Objetivo: Según el texto sobre el Personal Civil de Inteligencia de la Segunda Brigada Aérea, ¿qué acciones formaban parte de la consigna de esos agentes? Nómbralas todas.

Siempre fueron los más odiados de la Brigada Aérea. “Son civilachos”, repetían oficiales y suboficiales, en esa descalificación siempre vigente de militares a ciudadanos. La misma frase siempre la tenían en la punta de la lengua cuando defenestraban a los propios soldados o bien cuando debían ponerse el coqueto traje azul o el de gala blanco. Los PCI de la Segunda Brigada Aérea -Personal Civil de Inteligencia-, también eran, en su mayoría, “simples ciudadanos” que cumplían un rol determinado, que bajaba por escrito desde el Edificio Cóndor de Capital Federal. “Perseguir, infiltrar, delatar”, era parte de la consigna.

Hay quienes sostienen que el brigadier Roberto Temporini –como jefe de la unidad militar de Paraná- fue quien hizo sacar las oficinas de Inteligencia de la brigada y llevarla a calle San Martín (donde actualmente se encuentra Musimundo), a fines del ’75. Al parecer, tuvo un duro enfrentamiento con el capitán a cargo y le pidió que se retirara. La lúgubre casa cercana a la esquina de San Martín y La Paz nunca abrió sus ventanas ni sus puertas, salvo para el acceso de alguno de los agentes civiles o el personal militar. Fue tal el enfrentamiento entre el personal de tropa de la unidad aérea y los espías civiles, que las chicanas llegaban hasta lo absurdo. Cuentan los memoriosos que a poco de producido el golpe de Estado, en marzo del ’76, los agentes civiles concurrían por lo menos dos veces por semana a entregar reportes al jefe de Brigada.

“Los tipos llegaban a la mañana, mostraban su credencial, entraban, recorrían algunos lugares sin que los controláramos –porque, al fin de cuentas pertenecían a la unidad castrense- y nos hacían las mil y una para hacernos sancionar”, contó un suboficial retirado. En tiempos de violencia, amenazas, detenciones ilegales y muerte, los espías civiles se daban tiempo para hacer bromas de mal gusto. “Entraban a oficinas del jefe de Brigada, antes de las 7 de la mañana o a los despachos de otras autoridades militares y dejaban cartelitos debajo de los escritorios que decían Bomba y nos hacían llamar en forma anónima”, acotó. En cada llamado, se avisaba que en tal lugar existía un artefacto explosivo. Cuando acudían al punto indicado, se encontraban con el cartel y a las pocas horas, los responsables militares eran sancionados, porque los acusaban de no controlar debidamente la seguridad de los superiores. Las maniobras las hicieron hasta que los suboficiales se pusieron de acuerdo y cada vez que llegaba uno de los civiles en su automóvil, lo paraban en el puesto de entrada y le daban vuelta el auto, revisándole cada rinconcito, por lo cual lo demoraban no menos de una hora. Nunca más hicieron bromas.

Datos proporcionados:

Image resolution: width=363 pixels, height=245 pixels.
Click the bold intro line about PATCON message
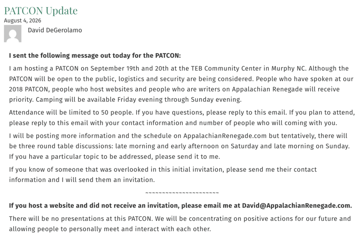click(x=95, y=56)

Respuesta: Perseguir, infiltrar y delatar.